Clothing Detection and Segmentation

Team

Name	Innomail
Apollinaria Chernikova	[email protected]
Egor Machnev	[email protected]

Repository

https://github.com/ApollyCh/cloth-detection

Artifacts

Project topic

The aim of this project is to develop a computer vision system capable of detecting and segmenting various types of clothing items in images. The system will focus on two main tasks:

Clothing Classification: Identifying and categorizing of clothing types (e.g., shirts, pants, dresses). Clothing Segmentation: Accurately separating clothing items from the image background for enhanced detection and identification in different environments.

Methodology

A. Dataset

For this study, we utilized the DeepFashion2 dataset [1], one of the most comprehensive datasets for clothing detection and segmentation. The dataset contains 191K images for training and 32K images for validation. Each image is labeled with bounding boxes, segmentation masks, and clothing attributes. The dataset includes clothing across 13 main categories and covers a wide range of scenarios, including occluded items, varying poses, and diverse lighting conditions.

B. Model Architectures

Given the dual objectives of detection and segmentation, we chose a combination of the Mask R-CNN and YOLOv8 architectures. The choice of these architectures was based on their strengths in addressing the specific requirements of this study.
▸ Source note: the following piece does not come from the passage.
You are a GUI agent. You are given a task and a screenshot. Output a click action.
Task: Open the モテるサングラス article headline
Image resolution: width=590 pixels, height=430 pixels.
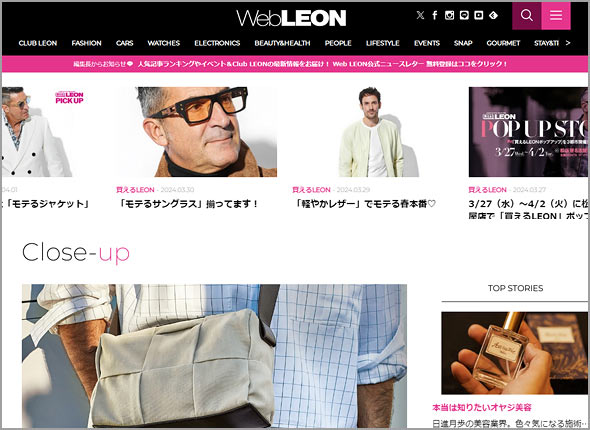pos(188,204)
Mask R-CNN [2] was chosen for its well-established capabilities in instance segmentation, particularly its ability to generate accurate pixel-wise segmentation masks. With its region proposal network (RPN) and Feature Pyramid Network ( FPN), Mask R-CNN effectively handles multi-scale detection and segmentation tasks. This model was ideal for achieving high accuracy in segmentation, especially in scenarios where detailed masks were required to differentiate overlapping or occluded clothing items.

YOLOv8 [3], on the other hand, was selected for its efficiency in detection and its ability to operate in real-time scenarios. Unlike Mask R-CNN, YOLOv8 emphasizes speed and computational efficiency while maintaining reasonable accuracy. Although primarily a detection model, the segmentation extension of YOLOv8 allowed for basic segmentation capabilities, which were leveraged in this study to compare its performance with Mask R-CNN. YOLOv8's lightweight nature made it a suitable candidate for applications where processing speed was critical.

Both models were fine-tuned using pre-trained weights to expedite the training process and improve performance. Specifically, the Detectron2 [4] framework was used for training the Mask R-CNN model. Detectron2 is a highly efficient implementation of several state-of-the-art object detection algorithms, including Mask R-CNN, and is built on top of PyTorch. The pre-trained weights for Detectron2 were obtained from a model trained on large-scale datasets like COCO, which significantly accelerated convergence during training and improved model performance on the DeepFashion2 dataset.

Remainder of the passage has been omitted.